PHNOM PENH — Chea Sim, a key Cambodian political figure after the fall of the brutal Khmer Rouge regime and an ally of the current leader, died on Monday, an official said.
He was 82 and had high blood pressure, diabetes and other chronic ailments. His death was confirmed by the head of his bodyguard unit, Yim Leang, who did not give the cause of death.
Chea Sim was president of the ruling Cambodian People’s Party since it was formed in 1991, and was president of the Senate since 1999. He became a revolutionary in the 1950s and like Prime Minister Hun Sen was a member of the communist Khmer Rouge when it seized power in 1975 after a civil war. Both men fled the group to join a resistance faction groomed by neighboring Vietnam, which installed them as Cambodia’s new leaders after ousting the Khmer Rouge in 1979.
Chea Sim’s image is seen on billboards around the country promoting the ruling party, but his actual power over the past decade was considered negligible, as Hun Sen consolidated his own power base. In April, when Chea Sim’s health was deteriorating, Hun Sen—two decades younger—said that he would take over as party leader when Chea Sim passed away.
The two men were political allies but also rivals, and in the 1990s Chea Sim led a ruling party faction that tentatively challenged Hun Sen’s grip on power. But Hun Sen, one of Southeast Asia’s most wily and ruthless politicians, kept Chea Sim at bay, outmaneuvering him as he did opposition politicians and even the late King Norodom Sihanouk.

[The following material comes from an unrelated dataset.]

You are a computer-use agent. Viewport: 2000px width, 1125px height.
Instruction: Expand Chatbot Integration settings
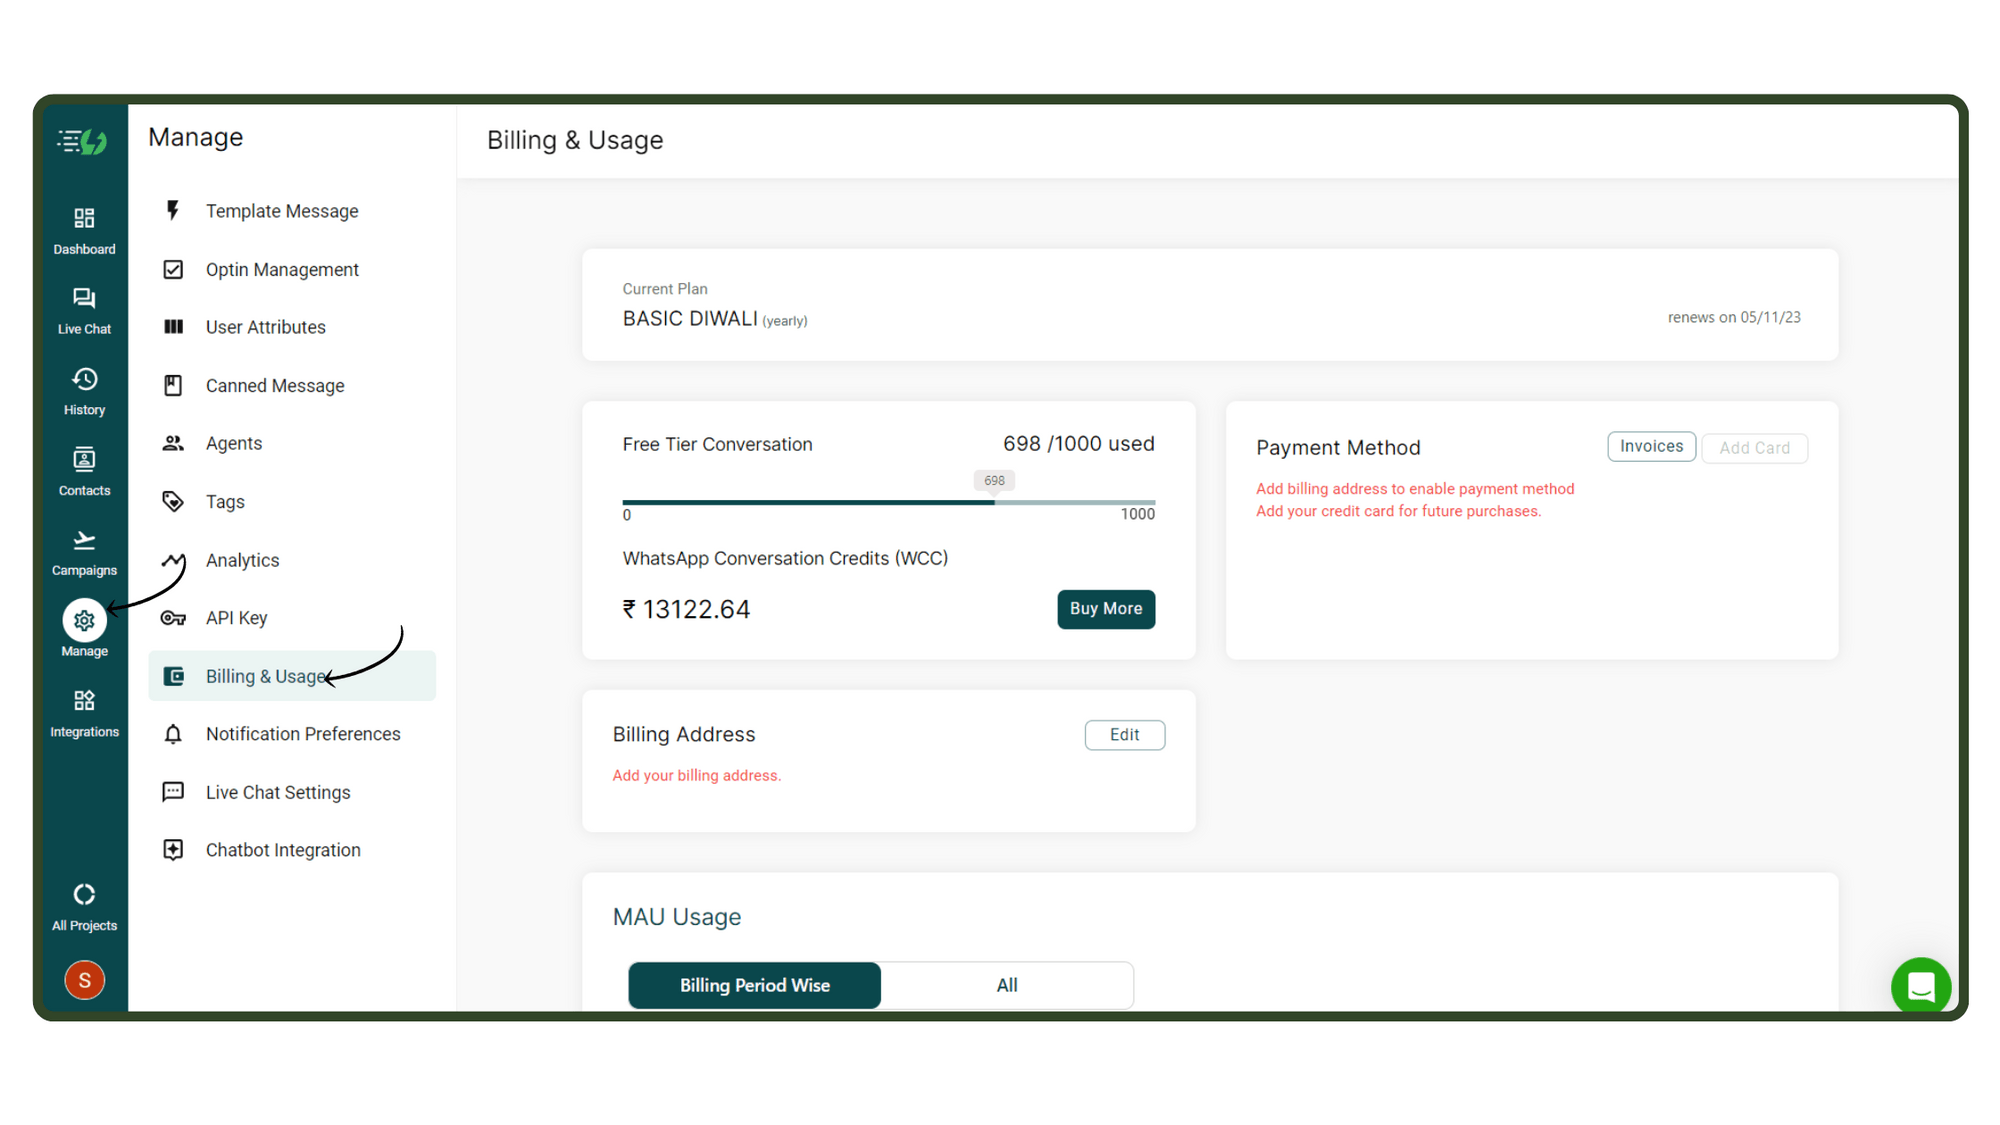(x=284, y=850)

An open break came in 2004, when they disagreed over changing the constitution to allow an opposition party to join the Cambodian People’s Party in a coalition government. When Chea Sim as acting head of state refused to sign off on the change, Hun Sen pushed it through by forcing Chea Sim to temporarily leave the country. The show of power marked the decline of Chea Sim’s faction.
Born Nov. 15, 1932, to a peasant family in eastern Cambodia’s Svay Rieng province, Chea Sim joined the revolutionary movement against colonial France in the early 1950s, and was a cadre of the communist Khmer Rouge by the time it ousted a pro-American government in 1975. His timely defection to the Vietnam-based anti-Khmer Rouge movement led to positions in the new Vietnamese-sponsored party and government that Hanoi installed after invading Cambodia and ousting the Khmer Rouge in 1979.
Chea Sim was a senior figure by the time negotiations took place that resulted in the 1991 Paris Peace Accord, which brokered a deal supposed to end three decades of civil war and paved the way for UN-organized elections in 1993. Although a royalist party topped the polls, Hun Sen insisted that it share power with his Cambodian People’s Party, and four years later seized sole power for his party.
Long Demanche, spokesman for Phnom Penh City Hall, said it had been instructed to organize a cremation ceremony at a park near the Royal Palace, with the ceremony to be treated as one for a head of state due to Chea Sim’s position as Senate president. He said no date had been set for the ceremony.